The rouble-denominated MICEX stock index in Moscow closed at 1,507 yesterday, down from a high of 1,860 in early April after breaking to the downside through a combined medium- and long-term support at 1,525 (short-term support still at 1,430), while the dollar-denominated RTS was at 1,503, down from 2,124. The fact that they are at nearly the same nominal level yet with radically different highs for the year reflects the rouble's weakness. Indeed, the rouble has closed down against the central bank's dollar-euro basket for nine consecutive trading days, falling 5% in two weeks.
The central bank's current target "corridor" for the rouble between 32.15 and 37.15 to the dollar in a "managed float", where the market is in general allowed to determine its value while the central bank, rather than trying to influence it on a day-to-day basis, intervenes so as to alter overall patterns in the fluctuation or to reduce the effects of external economic shocks.

The Customs Union with Kazakhstan and Belarus has so far had little effect on the Russian economy.

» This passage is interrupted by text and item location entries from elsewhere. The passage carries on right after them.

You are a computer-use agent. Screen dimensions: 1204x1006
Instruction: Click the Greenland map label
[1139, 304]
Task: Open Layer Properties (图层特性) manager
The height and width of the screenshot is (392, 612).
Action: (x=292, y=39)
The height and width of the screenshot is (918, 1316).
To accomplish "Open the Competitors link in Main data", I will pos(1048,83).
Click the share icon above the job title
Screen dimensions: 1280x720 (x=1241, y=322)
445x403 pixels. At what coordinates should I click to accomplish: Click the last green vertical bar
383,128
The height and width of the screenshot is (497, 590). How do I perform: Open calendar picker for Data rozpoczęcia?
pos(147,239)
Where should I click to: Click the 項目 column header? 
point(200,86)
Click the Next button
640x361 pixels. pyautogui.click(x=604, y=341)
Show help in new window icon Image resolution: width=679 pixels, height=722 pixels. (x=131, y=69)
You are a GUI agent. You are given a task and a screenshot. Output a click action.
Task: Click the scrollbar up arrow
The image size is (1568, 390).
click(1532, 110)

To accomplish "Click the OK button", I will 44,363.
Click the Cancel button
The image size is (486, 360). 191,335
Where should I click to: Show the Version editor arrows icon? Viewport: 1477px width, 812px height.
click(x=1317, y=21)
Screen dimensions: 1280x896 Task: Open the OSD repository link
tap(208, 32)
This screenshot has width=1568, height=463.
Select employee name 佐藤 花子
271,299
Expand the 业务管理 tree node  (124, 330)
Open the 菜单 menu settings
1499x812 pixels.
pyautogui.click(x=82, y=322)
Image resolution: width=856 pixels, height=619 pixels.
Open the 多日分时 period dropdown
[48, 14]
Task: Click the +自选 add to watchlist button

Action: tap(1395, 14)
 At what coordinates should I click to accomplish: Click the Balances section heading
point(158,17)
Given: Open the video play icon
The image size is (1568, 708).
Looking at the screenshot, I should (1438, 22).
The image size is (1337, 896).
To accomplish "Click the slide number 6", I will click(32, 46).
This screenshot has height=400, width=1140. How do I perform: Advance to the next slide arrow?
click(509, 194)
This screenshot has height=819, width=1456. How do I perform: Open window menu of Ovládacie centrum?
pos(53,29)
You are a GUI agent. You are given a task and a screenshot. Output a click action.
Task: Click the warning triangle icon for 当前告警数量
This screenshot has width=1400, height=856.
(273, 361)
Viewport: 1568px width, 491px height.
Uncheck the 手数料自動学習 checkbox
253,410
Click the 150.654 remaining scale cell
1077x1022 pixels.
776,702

Ukraine's new orientation towards negotiating a free trade agreement with the European Union will draw away an important potential anchor. Only smaller, further-flung economies such as Kyrgyzstan and Tajikistan have expressed an interest in joining the Customs Union, which remains mainly a multilateral fig-leaf for managing Russia-Kazakhstan economic relations. This is, in fact, more a political than an economic union.

According to the World Bank, a series of simulation exercises showed that the implementation of the union would put brakes on trade with third countries, weakening the international position of its participants. Moreover, their membership in the Customs Union will only complicate their individual attempts to join the World Trade Organization, while the prospect of their adhesion en bloc lacks a well-defined organizational mechanism.

The fact that Russian industry is generally uncompetitive on world markets and the dependence of the country's trade turnover on natural resources are disincentives for Moscow to embrace a global trading regime. And Georgia, where Russian troops in South Ossetia and Abkhazia have only cemented the Kremlin's grip on these regions, continues to block Russia's bid for World Trade Organization membership....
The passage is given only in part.